Jupyter notebooks batch execution
Date: 05/10/2021
Author: Sébastien Gardoll
Keywords: cluster jupyter notebook batch nbconvert
Basic batch execution of notebooks
With Jupyter, comes a very interesting command: jupyter-nbconvert (see here for another kind of installation). This command allows the conversion of a notebook file (*.ipynb) into a python, pdf, html, latex, rst, etc. script and especially the execution of a notebook (for a list of all formats, type jupyter-nbconvert --help
).
The Nbconvert command is very interesting if you want to run a notebook as a batch job on the mesocenter clusters. Knowing that cluster job orchestrators only run scripts, nbconvert is a real deal: it saves you to manage a scripted version of your notebook, just for its execution on clusters (management that inevitably comes with update problems).

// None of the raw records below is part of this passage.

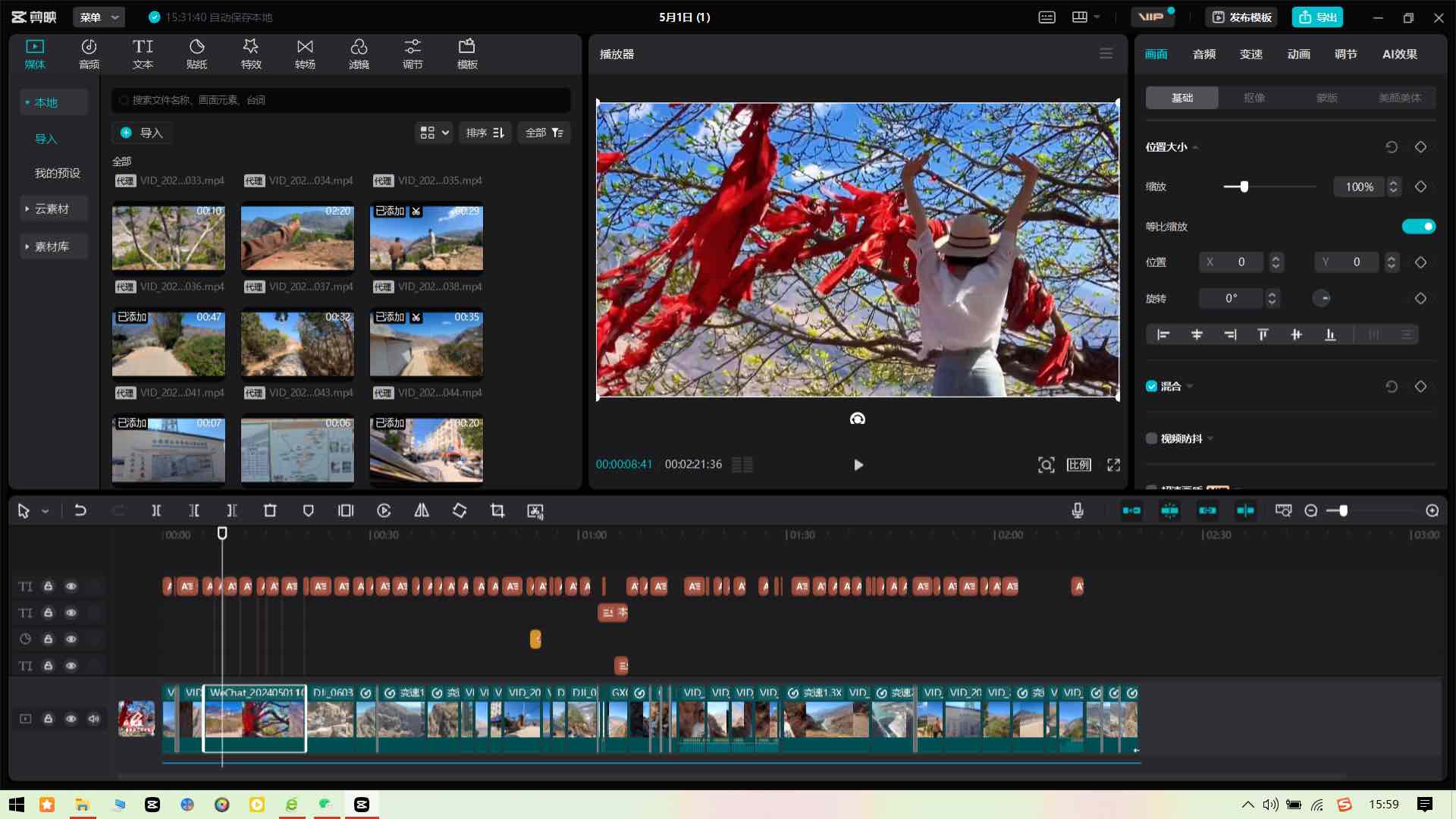This screenshot has height=819, width=1456.
Task: Open the Transitions (转场) panel
Action: pyautogui.click(x=305, y=54)
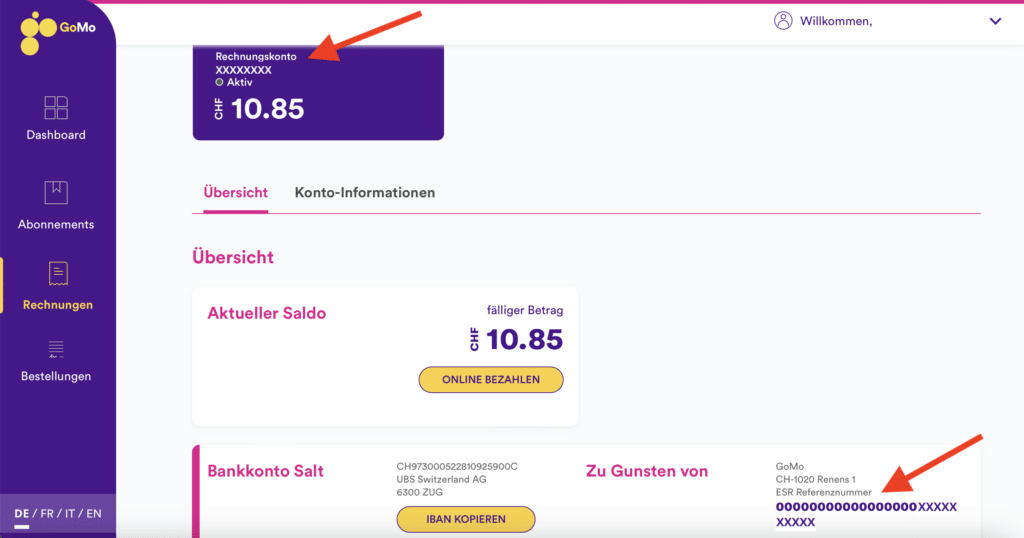The height and width of the screenshot is (538, 1024).
Task: Open the Dashboard grid icon
Action: pyautogui.click(x=56, y=108)
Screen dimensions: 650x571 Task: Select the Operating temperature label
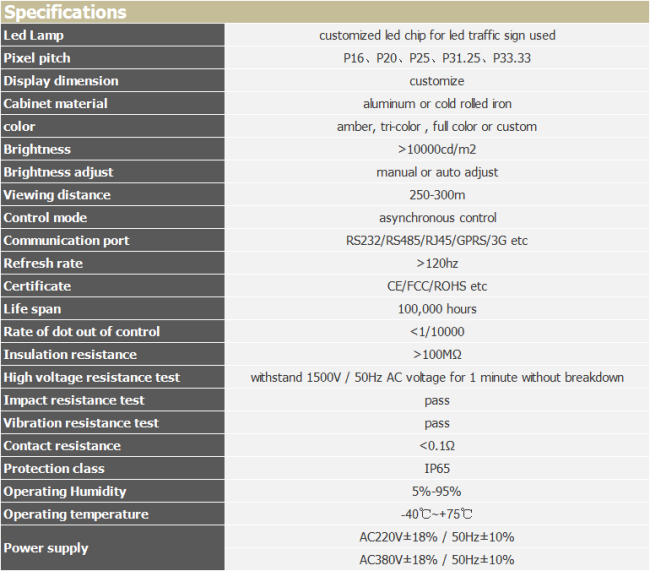point(76,514)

The command line is simple by default (for the options, visit this page and visit this page for the templating system). Assuming you have the command in your module environment, the example below runs the notebook named myfile.ipynb
and the result is saved in a file named myfile.nbconvert.ipynb
. More information at this page.
jupyter-nbconvert --to notebook --ExecutePreprocessor.timeout=-1 --execute myfile.ipynb
All you have to do, is to integrate this command line into a bootstrap Bash script and submit it as a batch job to the cluster scheduler.
Info
The option --ExecutePreprocessor.timeout=-1
disables the cell execution timeout whose default value is 30 seconds.
Info
If you want the result to be saved directly in the notebook, add the --clear-output
option. But it is strongly recommended to use the --inplace
option instead to avoid mixing the result with the previous one.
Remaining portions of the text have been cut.